Task item:
Please make an exact transcription of the records, keeping the pictures out of it.

(Beginning of Material provided)

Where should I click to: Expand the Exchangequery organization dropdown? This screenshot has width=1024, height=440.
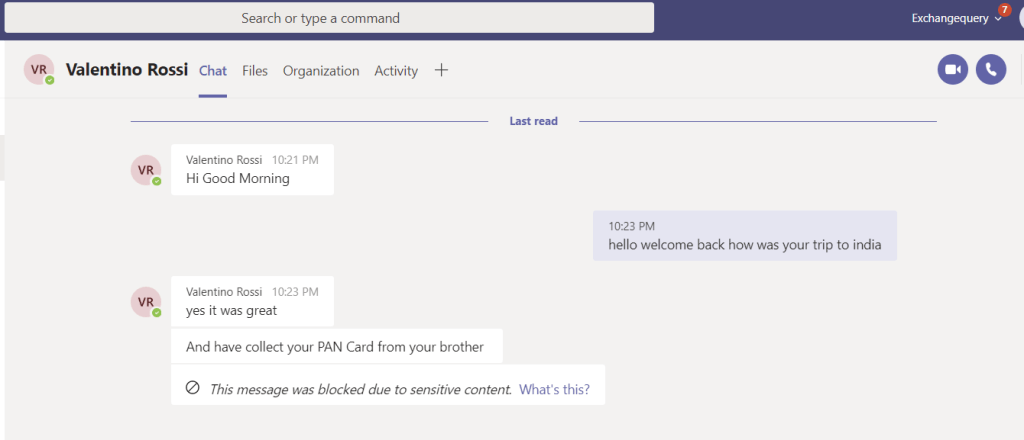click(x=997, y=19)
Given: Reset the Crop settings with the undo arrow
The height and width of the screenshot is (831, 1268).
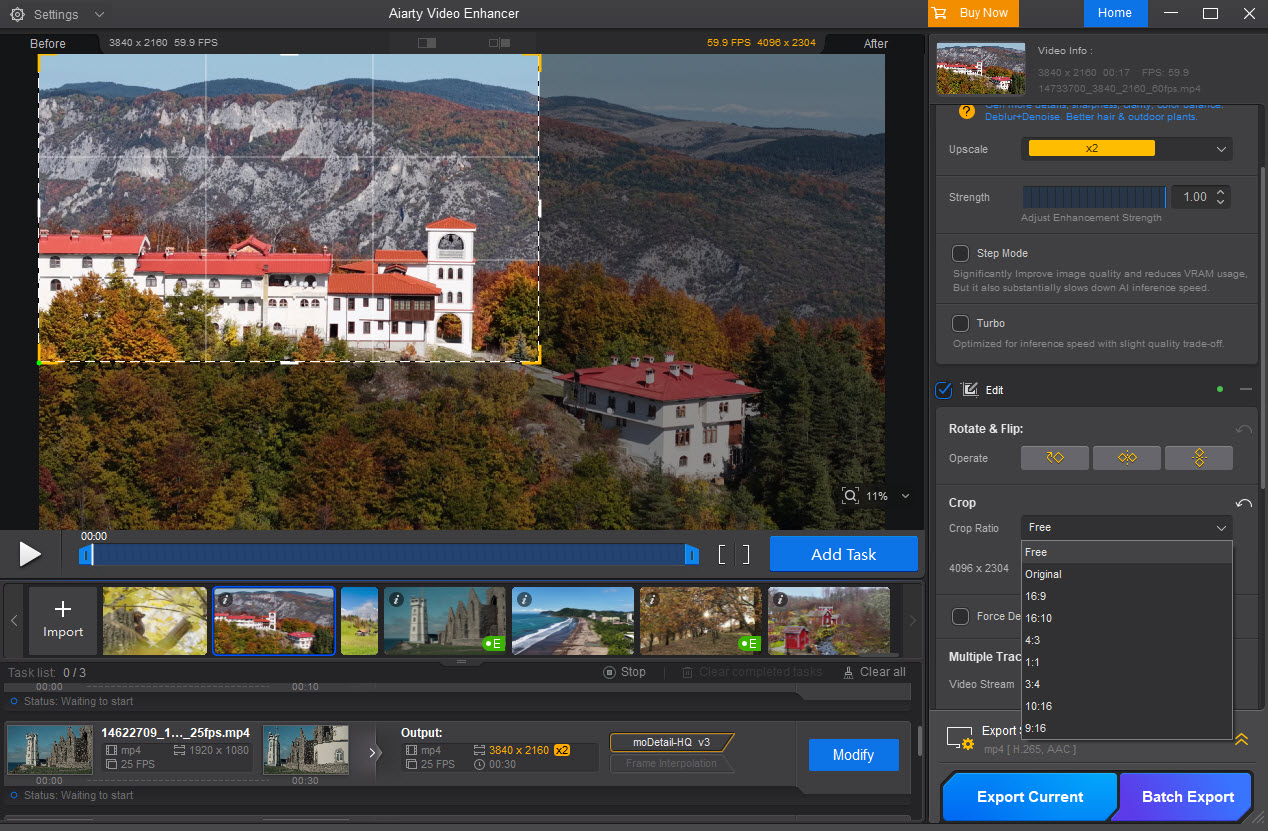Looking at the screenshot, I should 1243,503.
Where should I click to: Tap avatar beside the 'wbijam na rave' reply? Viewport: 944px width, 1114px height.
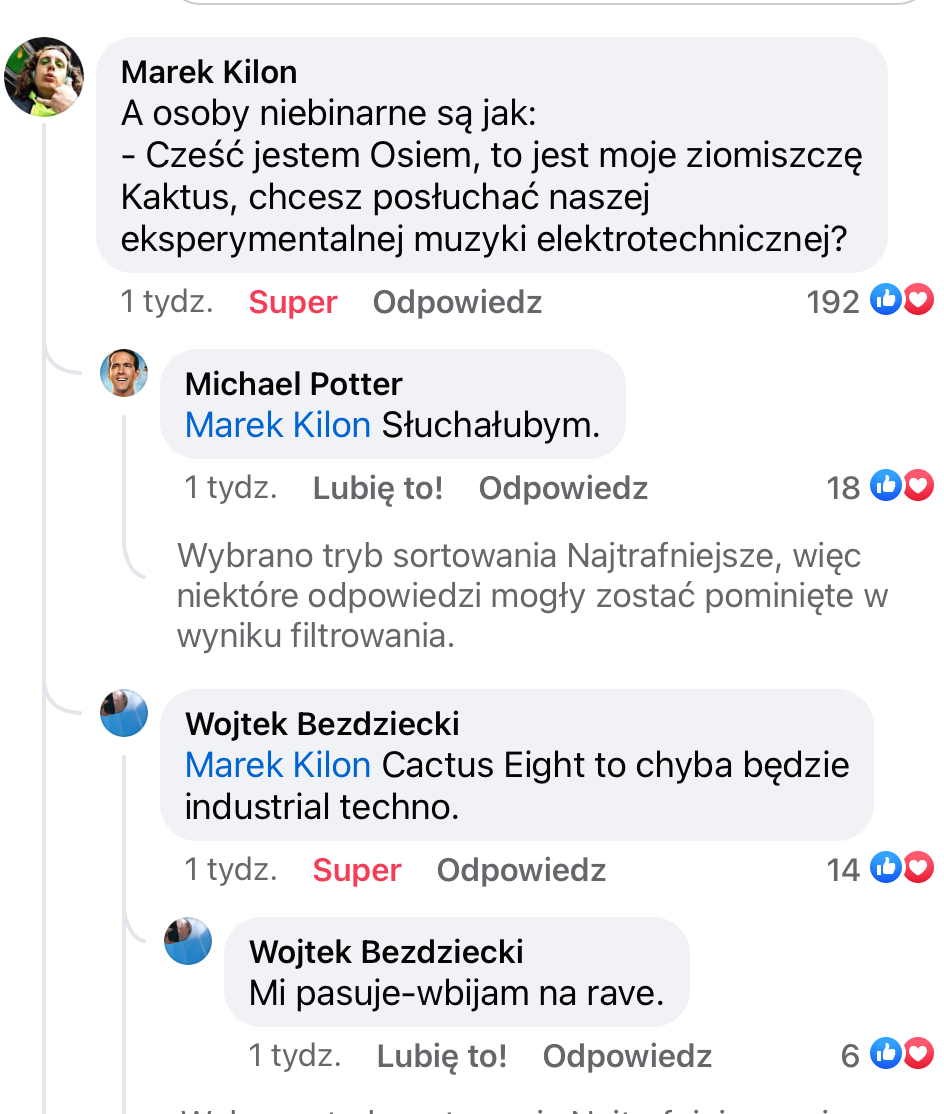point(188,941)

(End of Material provided)

Answer below:
Where should I click to: Expand the Exchangequery organization dropdown? This screenshot has width=1024, height=440.
click(x=997, y=19)
Given: Reset the Crop settings with the undo arrow
The height and width of the screenshot is (831, 1268).
Looking at the screenshot, I should 1243,503.
Where should I click to: Tap avatar beside the 'wbijam na rave' reply? Viewport: 944px width, 1114px height.
point(188,941)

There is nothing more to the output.